• _Data supplied_
☆ ☆ ☆

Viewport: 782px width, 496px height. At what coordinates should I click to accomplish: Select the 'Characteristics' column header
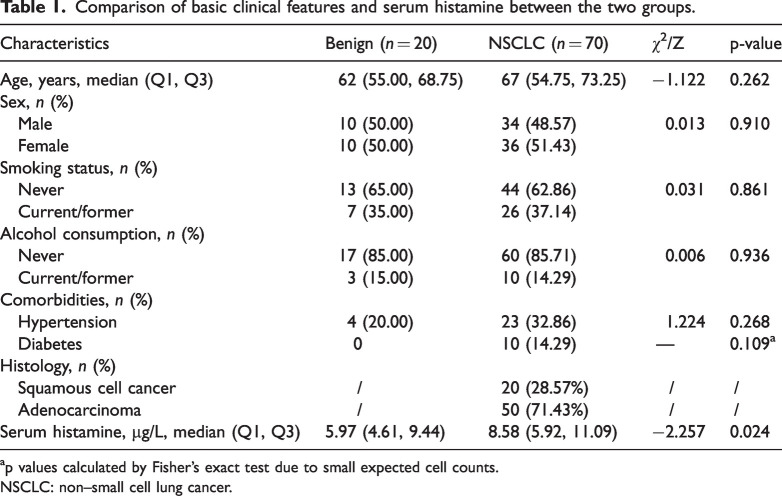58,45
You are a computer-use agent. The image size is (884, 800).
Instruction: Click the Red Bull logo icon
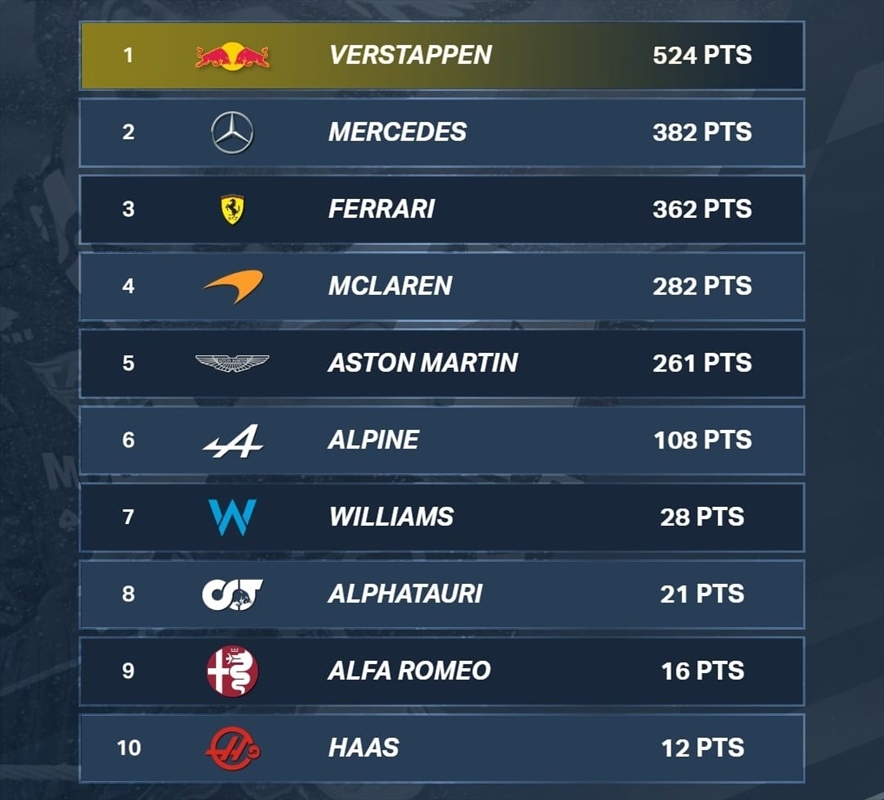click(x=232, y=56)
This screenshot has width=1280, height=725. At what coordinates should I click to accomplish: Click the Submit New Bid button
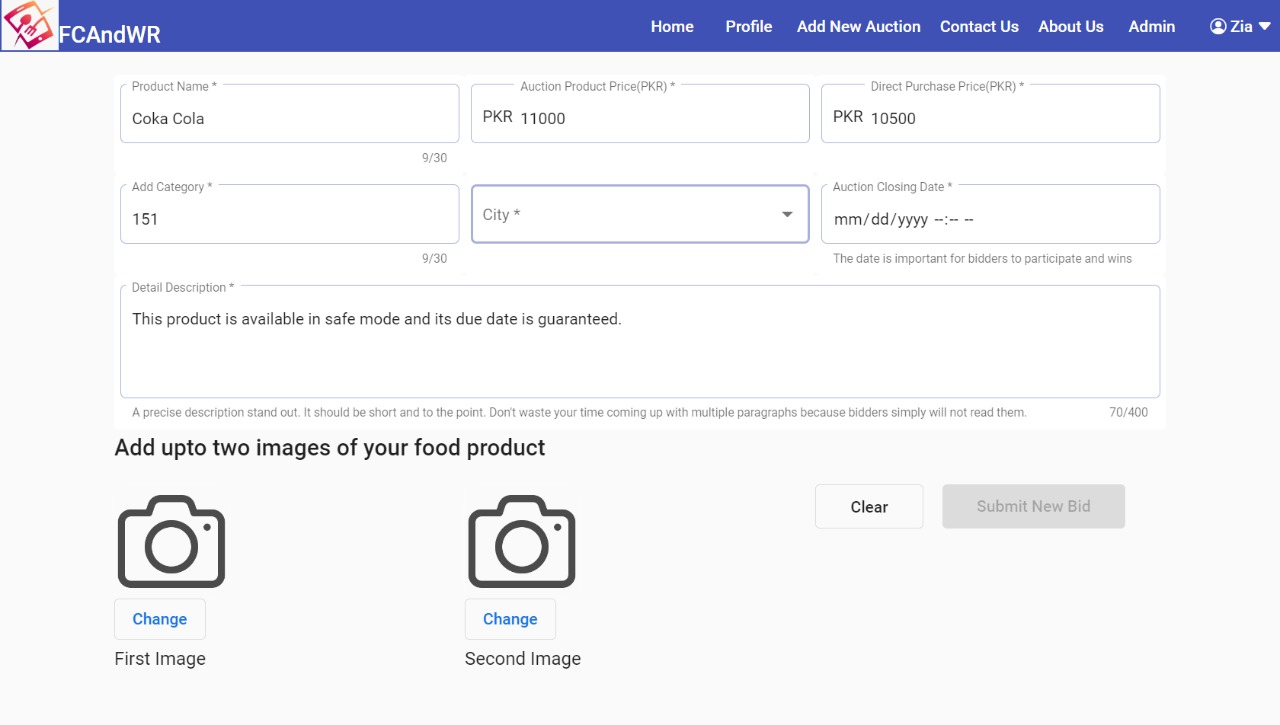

☆ ☆ ☆

No picture belongs in the copy; return the rest of the listing exactly.

• _Reply to the task_
Viewport: 782px width, 496px height. At what coordinates should I click to accomplish: Select the 'Characteristics' column header
58,45
You are a computer-use agent. The image size is (884, 800).
Instruction: Click the Red Bull logo icon
click(x=232, y=56)
This screenshot has width=1280, height=725. At what coordinates should I click to accomplish: Click the Submit New Bid button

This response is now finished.